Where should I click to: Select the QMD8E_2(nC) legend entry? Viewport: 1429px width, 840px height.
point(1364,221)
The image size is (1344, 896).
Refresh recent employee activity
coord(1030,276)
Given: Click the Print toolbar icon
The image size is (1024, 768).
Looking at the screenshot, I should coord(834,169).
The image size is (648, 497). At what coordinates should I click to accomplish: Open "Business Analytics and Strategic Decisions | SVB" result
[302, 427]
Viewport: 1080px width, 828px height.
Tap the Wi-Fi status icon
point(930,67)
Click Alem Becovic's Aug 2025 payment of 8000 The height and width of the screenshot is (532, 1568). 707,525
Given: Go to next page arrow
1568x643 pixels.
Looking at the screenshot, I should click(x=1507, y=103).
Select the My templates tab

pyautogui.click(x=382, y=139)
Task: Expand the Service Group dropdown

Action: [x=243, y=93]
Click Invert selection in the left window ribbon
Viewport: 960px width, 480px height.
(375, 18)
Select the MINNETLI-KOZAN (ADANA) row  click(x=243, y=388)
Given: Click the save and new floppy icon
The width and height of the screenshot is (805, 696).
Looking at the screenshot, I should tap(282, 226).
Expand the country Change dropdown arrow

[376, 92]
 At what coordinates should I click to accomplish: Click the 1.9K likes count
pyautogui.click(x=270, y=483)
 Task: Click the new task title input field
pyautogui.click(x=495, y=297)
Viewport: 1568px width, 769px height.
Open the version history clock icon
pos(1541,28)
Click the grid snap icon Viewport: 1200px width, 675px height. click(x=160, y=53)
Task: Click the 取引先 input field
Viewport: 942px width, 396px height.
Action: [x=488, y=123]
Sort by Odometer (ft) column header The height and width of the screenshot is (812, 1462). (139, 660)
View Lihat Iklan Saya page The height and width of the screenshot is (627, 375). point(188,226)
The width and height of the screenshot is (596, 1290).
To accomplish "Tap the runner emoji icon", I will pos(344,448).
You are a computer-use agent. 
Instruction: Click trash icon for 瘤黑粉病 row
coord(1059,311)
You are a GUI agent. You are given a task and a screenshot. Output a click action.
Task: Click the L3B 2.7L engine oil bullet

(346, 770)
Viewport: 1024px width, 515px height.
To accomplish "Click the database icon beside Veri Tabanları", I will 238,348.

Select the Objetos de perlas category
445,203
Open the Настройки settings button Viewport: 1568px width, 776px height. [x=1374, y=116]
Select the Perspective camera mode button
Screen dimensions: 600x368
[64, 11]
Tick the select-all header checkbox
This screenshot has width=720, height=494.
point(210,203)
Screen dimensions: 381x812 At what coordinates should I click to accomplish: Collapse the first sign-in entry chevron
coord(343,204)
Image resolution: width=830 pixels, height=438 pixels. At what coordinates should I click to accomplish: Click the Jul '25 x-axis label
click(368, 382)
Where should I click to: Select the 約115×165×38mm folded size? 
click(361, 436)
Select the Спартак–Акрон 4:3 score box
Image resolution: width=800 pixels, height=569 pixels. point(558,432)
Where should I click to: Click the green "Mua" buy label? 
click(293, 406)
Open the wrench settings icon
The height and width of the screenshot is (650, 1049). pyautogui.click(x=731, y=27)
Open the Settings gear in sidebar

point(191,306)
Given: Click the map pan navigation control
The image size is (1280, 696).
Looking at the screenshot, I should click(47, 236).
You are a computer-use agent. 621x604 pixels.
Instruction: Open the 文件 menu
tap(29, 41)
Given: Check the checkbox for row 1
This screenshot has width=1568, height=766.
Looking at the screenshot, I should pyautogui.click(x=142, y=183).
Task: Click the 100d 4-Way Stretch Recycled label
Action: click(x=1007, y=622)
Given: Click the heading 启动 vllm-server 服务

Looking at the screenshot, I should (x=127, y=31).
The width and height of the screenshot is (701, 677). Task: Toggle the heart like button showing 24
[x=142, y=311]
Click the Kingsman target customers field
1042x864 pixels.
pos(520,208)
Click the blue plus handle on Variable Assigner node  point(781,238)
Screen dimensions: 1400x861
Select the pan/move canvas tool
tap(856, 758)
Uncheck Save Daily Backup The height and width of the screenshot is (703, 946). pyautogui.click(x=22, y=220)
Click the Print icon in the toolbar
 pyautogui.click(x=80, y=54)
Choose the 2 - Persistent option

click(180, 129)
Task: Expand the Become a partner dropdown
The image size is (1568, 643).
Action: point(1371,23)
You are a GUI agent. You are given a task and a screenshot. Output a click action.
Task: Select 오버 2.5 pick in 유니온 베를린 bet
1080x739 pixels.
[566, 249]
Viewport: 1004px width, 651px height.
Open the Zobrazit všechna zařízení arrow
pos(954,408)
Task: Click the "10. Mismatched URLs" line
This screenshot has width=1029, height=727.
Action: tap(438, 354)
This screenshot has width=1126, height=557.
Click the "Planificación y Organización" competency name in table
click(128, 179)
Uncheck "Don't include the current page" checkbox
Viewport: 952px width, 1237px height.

◆ ◆ ◆ ◆ ◆

» **THE REQUEST**
Reproduce every one of the records above verbatim, line for line.

» **COMPLETED EXERCISE**
Where should I click to: Select the QMD8E_2(nC) legend entry? Viewport: 1429px width, 840px height.
point(1364,221)
The image size is (1344, 896).
Refresh recent employee activity
coord(1030,276)
Given: Click the Print toolbar icon
The image size is (1024, 768).
Looking at the screenshot, I should coord(834,169).
The image size is (648, 497). At what coordinates should I click to accomplish: Open "Business Analytics and Strategic Decisions | SVB" result
[302, 427]
Viewport: 1080px width, 828px height.
Tap the Wi-Fi status icon
point(930,67)
Click Alem Becovic's Aug 2025 payment of 8000 The height and width of the screenshot is (532, 1568). 707,525
Given: Go to next page arrow
1568x643 pixels.
Looking at the screenshot, I should click(x=1507, y=103).
Select the My templates tab

pyautogui.click(x=382, y=139)
Task: Expand the Service Group dropdown

Action: [x=243, y=93]
Click Invert selection in the left window ribbon
Viewport: 960px width, 480px height.
(375, 18)
Select the MINNETLI-KOZAN (ADANA) row  click(x=243, y=388)
Given: Click the save and new floppy icon
The width and height of the screenshot is (805, 696).
Looking at the screenshot, I should tap(282, 226).
Expand the country Change dropdown arrow

[376, 92]
 At what coordinates should I click to accomplish: Click the 1.9K likes count
pyautogui.click(x=270, y=483)
 Task: Click the new task title input field
pyautogui.click(x=495, y=297)
Viewport: 1568px width, 769px height.
Open the version history clock icon
pos(1541,28)
Click the grid snap icon Viewport: 1200px width, 675px height. click(x=160, y=53)
Task: Click the 取引先 input field
Viewport: 942px width, 396px height.
Action: [x=488, y=123]
Sort by Odometer (ft) column header The height and width of the screenshot is (812, 1462). (139, 660)
View Lihat Iklan Saya page The height and width of the screenshot is (627, 375). point(188,226)
The width and height of the screenshot is (596, 1290).
To accomplish "Tap the runner emoji icon", I will pos(344,448).
You are a computer-use agent. 
Instruction: Click trash icon for 瘤黑粉病 row
coord(1059,311)
You are a GUI agent. You are given a task and a screenshot. Output a click action.
Task: Click the L3B 2.7L engine oil bullet

(346, 770)
Viewport: 1024px width, 515px height.
To accomplish "Click the database icon beside Veri Tabanları", I will 238,348.

Select the Objetos de perlas category
445,203
Open the Настройки settings button Viewport: 1568px width, 776px height. [x=1374, y=116]
Select the Perspective camera mode button
Screen dimensions: 600x368
[64, 11]
Tick the select-all header checkbox
This screenshot has width=720, height=494.
point(210,203)
Screen dimensions: 381x812 At what coordinates should I click to accomplish: Collapse the first sign-in entry chevron
coord(343,204)
Image resolution: width=830 pixels, height=438 pixels. At what coordinates should I click to accomplish: Click the Jul '25 x-axis label
click(368, 382)
Where should I click to: Select the 約115×165×38mm folded size? 
click(361, 436)
Select the Спартак–Акрон 4:3 score box
Image resolution: width=800 pixels, height=569 pixels. point(558,432)
Where should I click to: Click the green "Mua" buy label? 
click(293, 406)
Open the wrench settings icon
The height and width of the screenshot is (650, 1049). pyautogui.click(x=731, y=27)
Open the Settings gear in sidebar

point(191,306)
Given: Click the map pan navigation control
The image size is (1280, 696).
Looking at the screenshot, I should click(47, 236).
You are a computer-use agent. 621x604 pixels.
Instruction: Open the 文件 menu
tap(29, 41)
Given: Check the checkbox for row 1
This screenshot has width=1568, height=766.
Looking at the screenshot, I should pyautogui.click(x=142, y=183).
Task: Click the 100d 4-Way Stretch Recycled label
Action: click(x=1007, y=622)
Given: Click the heading 启动 vllm-server 服务

Looking at the screenshot, I should (x=127, y=31).
The width and height of the screenshot is (701, 677). Task: Toggle the heart like button showing 24
[x=142, y=311]
Click the Kingsman target customers field
1042x864 pixels.
pos(520,208)
Click the blue plus handle on Variable Assigner node  point(781,238)
Screen dimensions: 1400x861
Select the pan/move canvas tool
tap(856, 758)
Uncheck Save Daily Backup The height and width of the screenshot is (703, 946). pyautogui.click(x=22, y=220)
Click the Print icon in the toolbar
 pyautogui.click(x=80, y=54)
Choose the 2 - Persistent option

click(180, 129)
Task: Expand the Become a partner dropdown
The image size is (1568, 643).
Action: point(1371,23)
You are a GUI agent. You are given a task and a screenshot. Output a click action.
Task: Select 오버 2.5 pick in 유니온 베를린 bet
1080x739 pixels.
[566, 249]
Viewport: 1004px width, 651px height.
Open the Zobrazit všechna zařízení arrow
pos(954,408)
Task: Click the "10. Mismatched URLs" line
This screenshot has width=1029, height=727.
Action: tap(438, 354)
This screenshot has width=1126, height=557.
Click the "Planificación y Organización" competency name in table
click(128, 179)
Uncheck "Don't include the current page" checkbox
Viewport: 952px width, 1237px height.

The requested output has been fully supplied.